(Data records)
--

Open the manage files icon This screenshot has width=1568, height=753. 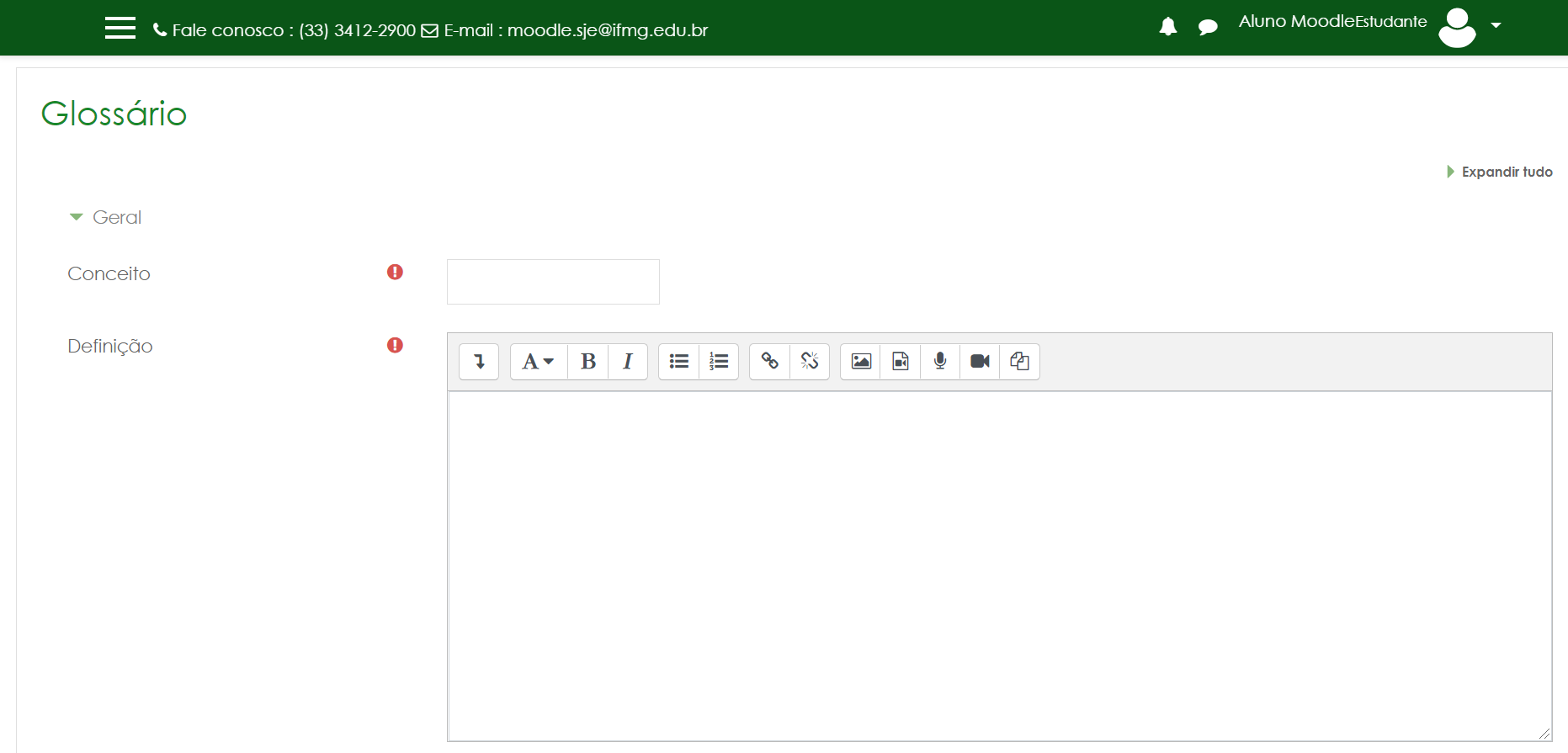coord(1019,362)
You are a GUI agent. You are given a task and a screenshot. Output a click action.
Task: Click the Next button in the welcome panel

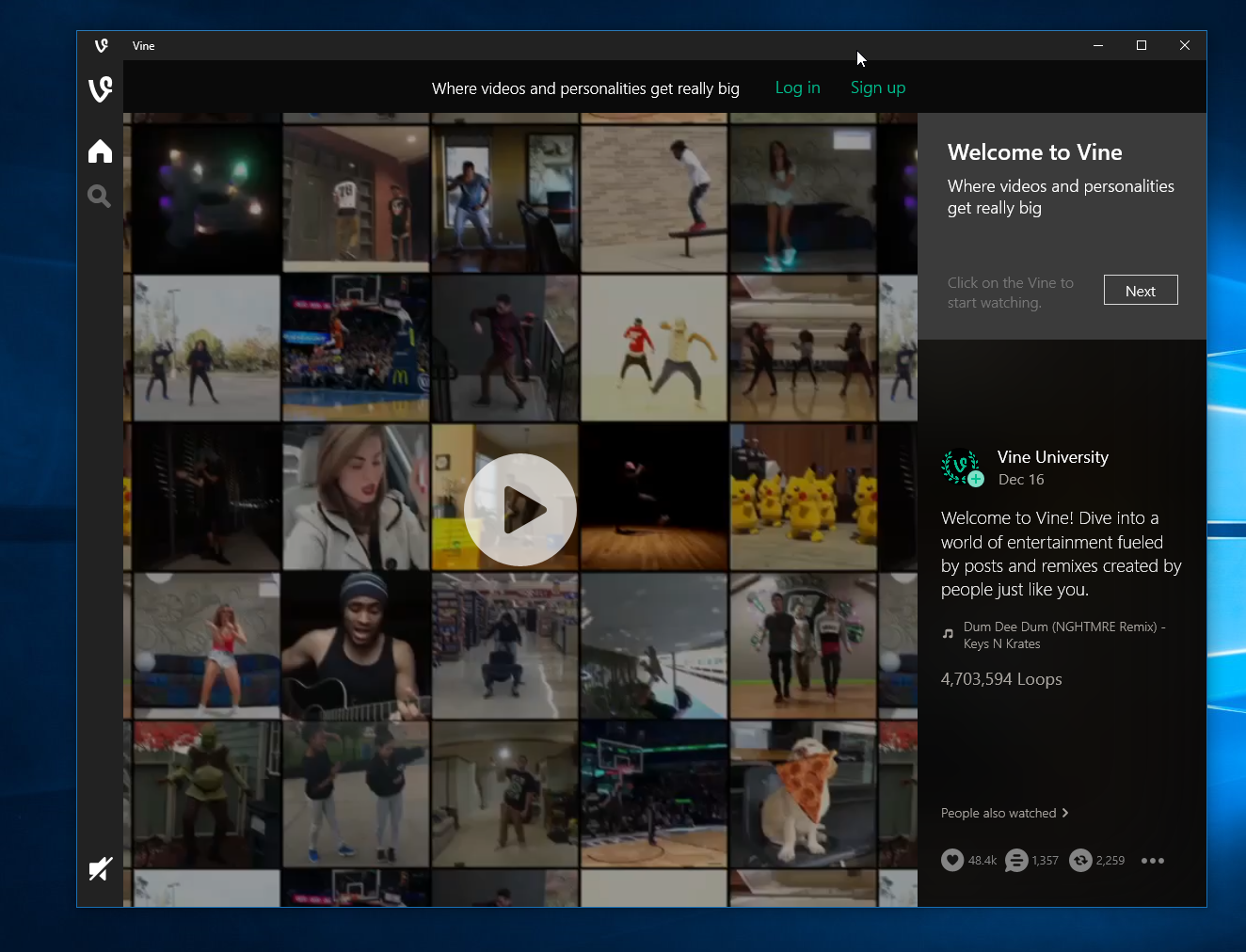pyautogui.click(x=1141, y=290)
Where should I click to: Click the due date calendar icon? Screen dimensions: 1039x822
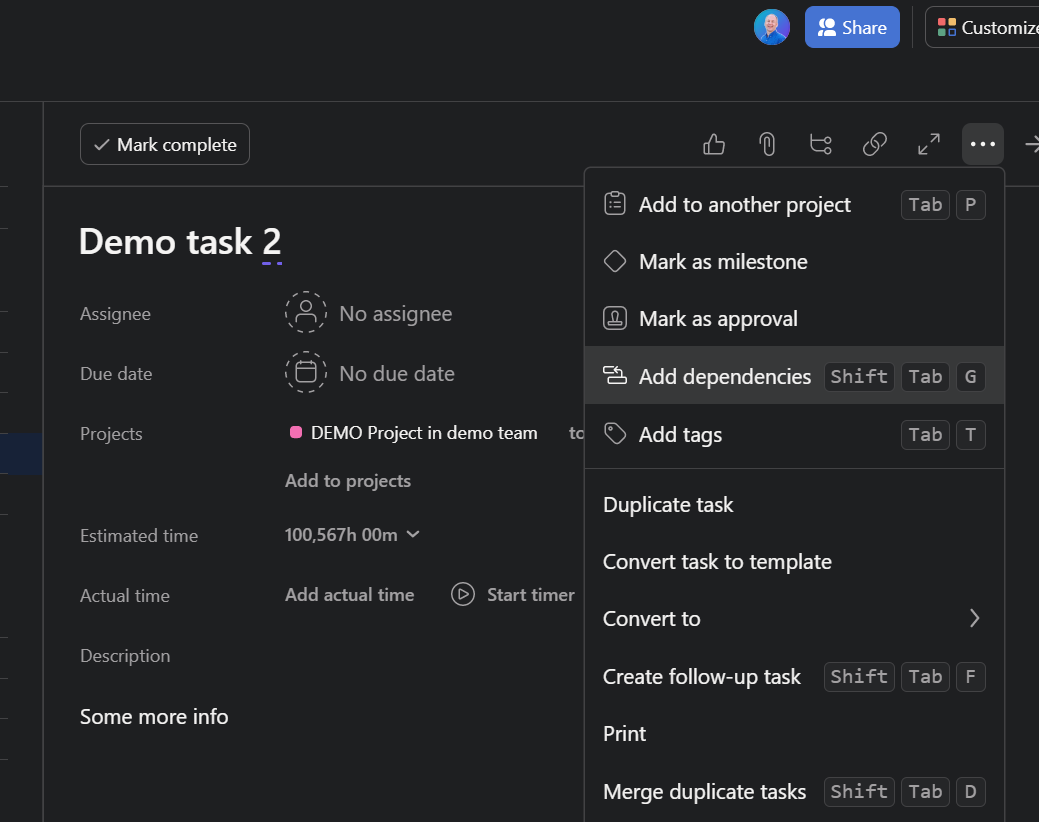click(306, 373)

--

Exercise objective: Only the lines from the one containing "Task: Click the" through the last line of the entries above belong in the copy; reproduce them exactly and drop every picture.

Task output:
Task: Click the Next button in the welcome panel

pyautogui.click(x=1141, y=290)
Where should I click to: Click the due date calendar icon? Screen dimensions: 1039x822
click(306, 373)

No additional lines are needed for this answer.